BBC News with Fiona MacDonald.

Britain, Italy and Greece said they believed that seven foreign hostages had been killed in Nigeria, as reported by the militant group that took them captive. The radical group, Ansaru, seized the seven men last month from a construction site in northern Nigeria. He said the hostages, British, Italian, Greek and Lebanese, were killed because of a rescue attempt by British and Nigerian forces. But Italy denied this. The British foreign secretary, William Hague, condemned the killing in the strongest terms. "This is an unforgivable act of pure cold blooded murder, for which there can be no excuse or justification. The responsibility for this tragic outcome rests solely with the terrorists who took these people hostage." Correspondents say Ansaru is a splinter group from the Islamist sect, Boko Haram, which has for years been staging attacks in Nigeria.

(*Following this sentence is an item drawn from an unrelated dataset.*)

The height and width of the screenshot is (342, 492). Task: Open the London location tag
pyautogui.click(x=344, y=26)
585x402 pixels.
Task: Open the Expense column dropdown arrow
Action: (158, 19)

The Afghan president, Harmid Karzai, has accused the United States of working with the Taliban to keep foreign troops in the country beyond 2014, when most are due to leave. Mr. Karzai said both the US and militants wanted to frighten people into believing there would be more violence in Afghanistan unless international forces remained. The American Defense Secretary, Chuck Hagel, who's in Kabul, denied the charge. "I told the president that it was not true, that the United States is unilaterally working with the Taliban or trying to negotiate anything. The fact is, any prospect for peace, for political settlements, that has to be led by the Afghan."

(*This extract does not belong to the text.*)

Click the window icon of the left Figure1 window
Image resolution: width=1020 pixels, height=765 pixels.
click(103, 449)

Scientists say the earthquake in Japan in March 2011 was so big that its effects were felt at the edge of space. The earthquake caused a devastating tsunami which killed nearly 16,000 people. Writing in the journal "Geophysical Research Letters", the researchers said the earthquake emitted such a powerful ripple of sound that traces of it were picked up by the Goce satellite, 255 kilometers above earth.

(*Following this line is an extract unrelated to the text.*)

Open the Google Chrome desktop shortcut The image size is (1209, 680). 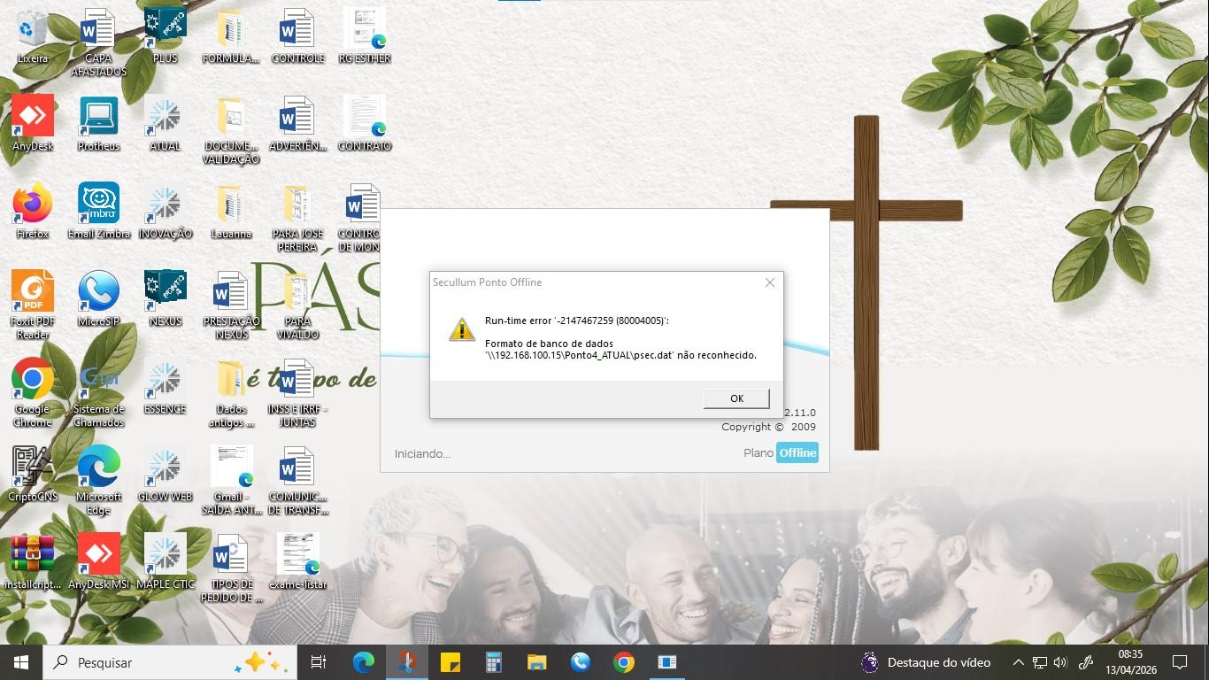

A fire in a block of apartments in Germany has killed eight members of a family of Turkish origin, a mother and her seven children. The blaze broke out on Sunday morning, in the town of Backnang near Stuttgart. Steve Evans reports from Berlin. The fire broke out in a flat in an old three-storey leather factory converted into apartments. Four people were rescued from a balcony but the flames and smoke were too intense to reach the mother and her children. Investigators were concentrating on an oven in the building as the likely source. The building also houses the offices of a Turkish cultural association. But the police said there was no evidence of racist attack. There will be keen interest though, because in the past, the police have been accused of being slow to see any racist connection to crime.

World news from the BBC.

The people of Falkland Islands are voting in a referendum on whether to remain an overseas territory of the United Kingdom. Voters are widely expected to support retaining their current status. But Argentina has called the exercise illegal and meaningless.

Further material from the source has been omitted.